Recorded data:
-=-=-=-=-

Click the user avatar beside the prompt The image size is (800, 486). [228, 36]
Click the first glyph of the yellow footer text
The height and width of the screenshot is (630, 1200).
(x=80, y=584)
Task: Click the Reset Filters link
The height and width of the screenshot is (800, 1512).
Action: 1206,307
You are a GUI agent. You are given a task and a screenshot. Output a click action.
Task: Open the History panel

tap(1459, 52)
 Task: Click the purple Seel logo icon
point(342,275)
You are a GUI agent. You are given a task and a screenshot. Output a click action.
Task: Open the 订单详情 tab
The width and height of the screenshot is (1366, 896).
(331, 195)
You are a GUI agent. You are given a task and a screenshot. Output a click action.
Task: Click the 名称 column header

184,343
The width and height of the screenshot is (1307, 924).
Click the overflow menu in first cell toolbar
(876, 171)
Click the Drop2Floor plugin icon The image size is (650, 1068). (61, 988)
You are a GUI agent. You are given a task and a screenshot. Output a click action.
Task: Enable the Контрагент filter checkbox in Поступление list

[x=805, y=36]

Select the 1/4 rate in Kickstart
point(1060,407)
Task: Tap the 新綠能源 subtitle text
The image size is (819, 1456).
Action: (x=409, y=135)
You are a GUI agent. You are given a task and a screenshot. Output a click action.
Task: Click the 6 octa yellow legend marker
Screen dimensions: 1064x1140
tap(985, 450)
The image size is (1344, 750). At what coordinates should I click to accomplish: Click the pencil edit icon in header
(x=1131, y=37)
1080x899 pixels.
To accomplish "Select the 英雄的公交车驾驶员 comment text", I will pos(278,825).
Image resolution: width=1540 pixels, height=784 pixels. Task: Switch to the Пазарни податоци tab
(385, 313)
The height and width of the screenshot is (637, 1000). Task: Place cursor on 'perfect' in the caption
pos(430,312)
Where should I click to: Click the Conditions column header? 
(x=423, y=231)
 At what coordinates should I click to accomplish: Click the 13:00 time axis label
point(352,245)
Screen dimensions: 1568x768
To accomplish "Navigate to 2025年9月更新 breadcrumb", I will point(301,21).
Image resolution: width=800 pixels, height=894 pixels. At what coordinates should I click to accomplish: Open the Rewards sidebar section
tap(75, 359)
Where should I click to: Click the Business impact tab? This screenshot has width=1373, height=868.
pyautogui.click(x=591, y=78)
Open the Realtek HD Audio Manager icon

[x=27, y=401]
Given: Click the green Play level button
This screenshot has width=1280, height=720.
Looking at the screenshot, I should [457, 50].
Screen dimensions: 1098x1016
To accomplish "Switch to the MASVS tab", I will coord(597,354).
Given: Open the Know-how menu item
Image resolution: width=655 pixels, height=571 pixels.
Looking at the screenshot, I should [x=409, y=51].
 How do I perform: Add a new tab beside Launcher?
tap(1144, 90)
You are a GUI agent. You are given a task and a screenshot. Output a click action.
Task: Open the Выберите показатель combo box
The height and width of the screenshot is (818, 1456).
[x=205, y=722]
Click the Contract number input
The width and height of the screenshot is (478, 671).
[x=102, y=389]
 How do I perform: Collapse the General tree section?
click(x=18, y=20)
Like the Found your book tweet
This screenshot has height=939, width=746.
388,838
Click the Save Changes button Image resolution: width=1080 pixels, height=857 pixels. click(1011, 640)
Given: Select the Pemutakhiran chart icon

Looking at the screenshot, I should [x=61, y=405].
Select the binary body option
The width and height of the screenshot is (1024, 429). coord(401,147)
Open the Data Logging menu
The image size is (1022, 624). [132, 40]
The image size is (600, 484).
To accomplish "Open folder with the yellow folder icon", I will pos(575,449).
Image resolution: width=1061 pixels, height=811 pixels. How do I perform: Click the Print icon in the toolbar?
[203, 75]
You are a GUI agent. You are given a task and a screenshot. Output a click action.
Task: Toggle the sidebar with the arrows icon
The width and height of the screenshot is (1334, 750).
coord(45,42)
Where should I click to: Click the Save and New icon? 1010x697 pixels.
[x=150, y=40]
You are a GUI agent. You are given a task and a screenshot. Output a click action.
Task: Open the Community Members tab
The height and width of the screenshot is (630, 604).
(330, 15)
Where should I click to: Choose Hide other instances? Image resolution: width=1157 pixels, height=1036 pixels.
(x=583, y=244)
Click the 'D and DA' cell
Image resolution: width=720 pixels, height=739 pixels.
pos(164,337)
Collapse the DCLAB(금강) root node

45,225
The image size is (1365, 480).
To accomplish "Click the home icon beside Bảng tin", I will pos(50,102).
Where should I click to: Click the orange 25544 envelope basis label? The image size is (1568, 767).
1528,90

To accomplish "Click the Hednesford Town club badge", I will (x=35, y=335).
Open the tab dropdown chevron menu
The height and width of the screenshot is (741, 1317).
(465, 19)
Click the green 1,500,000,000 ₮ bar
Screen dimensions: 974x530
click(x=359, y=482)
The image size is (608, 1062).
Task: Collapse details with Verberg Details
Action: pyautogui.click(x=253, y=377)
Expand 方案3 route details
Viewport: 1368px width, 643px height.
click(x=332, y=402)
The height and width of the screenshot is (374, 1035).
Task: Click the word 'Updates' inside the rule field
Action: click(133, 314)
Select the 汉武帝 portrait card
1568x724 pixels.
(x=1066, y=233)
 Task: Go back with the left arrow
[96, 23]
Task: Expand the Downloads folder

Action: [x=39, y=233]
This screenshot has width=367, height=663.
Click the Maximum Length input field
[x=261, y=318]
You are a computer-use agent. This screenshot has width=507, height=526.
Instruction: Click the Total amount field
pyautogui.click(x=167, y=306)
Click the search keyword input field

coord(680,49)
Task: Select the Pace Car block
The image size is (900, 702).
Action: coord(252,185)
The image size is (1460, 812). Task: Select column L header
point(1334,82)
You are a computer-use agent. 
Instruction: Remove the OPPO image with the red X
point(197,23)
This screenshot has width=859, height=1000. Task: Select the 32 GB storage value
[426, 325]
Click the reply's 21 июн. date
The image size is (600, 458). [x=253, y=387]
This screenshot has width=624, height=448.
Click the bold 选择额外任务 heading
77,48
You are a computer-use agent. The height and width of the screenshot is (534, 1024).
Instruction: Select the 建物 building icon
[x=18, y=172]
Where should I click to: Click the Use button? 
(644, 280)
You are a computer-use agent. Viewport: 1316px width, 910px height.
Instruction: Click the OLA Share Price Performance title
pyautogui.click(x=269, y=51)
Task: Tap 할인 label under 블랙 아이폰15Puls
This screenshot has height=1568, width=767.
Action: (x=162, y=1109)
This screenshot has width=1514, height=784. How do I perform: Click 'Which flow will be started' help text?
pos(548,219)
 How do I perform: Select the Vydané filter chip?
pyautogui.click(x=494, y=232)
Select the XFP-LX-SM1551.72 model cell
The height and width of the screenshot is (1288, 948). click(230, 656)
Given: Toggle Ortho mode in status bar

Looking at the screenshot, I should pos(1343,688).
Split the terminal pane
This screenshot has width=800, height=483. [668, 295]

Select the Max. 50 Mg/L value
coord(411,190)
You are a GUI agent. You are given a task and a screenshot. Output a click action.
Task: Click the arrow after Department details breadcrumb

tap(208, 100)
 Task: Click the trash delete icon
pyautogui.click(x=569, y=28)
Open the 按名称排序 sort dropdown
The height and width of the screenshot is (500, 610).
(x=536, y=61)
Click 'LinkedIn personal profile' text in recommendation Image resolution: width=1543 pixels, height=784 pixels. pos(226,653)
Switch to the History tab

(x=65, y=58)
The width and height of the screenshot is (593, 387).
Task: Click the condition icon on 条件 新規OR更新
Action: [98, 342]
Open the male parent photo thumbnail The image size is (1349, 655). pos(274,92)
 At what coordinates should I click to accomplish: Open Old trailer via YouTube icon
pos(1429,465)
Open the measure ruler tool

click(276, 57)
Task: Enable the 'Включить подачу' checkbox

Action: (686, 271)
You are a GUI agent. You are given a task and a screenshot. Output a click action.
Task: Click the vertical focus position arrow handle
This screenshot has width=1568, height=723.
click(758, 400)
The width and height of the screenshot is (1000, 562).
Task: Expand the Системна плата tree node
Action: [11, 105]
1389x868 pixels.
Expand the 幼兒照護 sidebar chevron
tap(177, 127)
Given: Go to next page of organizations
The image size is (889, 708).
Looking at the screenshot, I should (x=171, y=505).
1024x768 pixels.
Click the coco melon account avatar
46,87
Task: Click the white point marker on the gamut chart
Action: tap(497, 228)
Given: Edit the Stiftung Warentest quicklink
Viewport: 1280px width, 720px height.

-=-=-=-=-

### [Problem statement]
Using the data above, copy each line that contains "computer".

### [Answer for this exercise]
You are a computer-use agent. This screenshot has width=507, height=526.
You are a computer-use agent. 
You are a computer-use agent. The height and width of the screenshot is (534, 1024).
You are a computer-use agent. Viewport: 1316px width, 910px height.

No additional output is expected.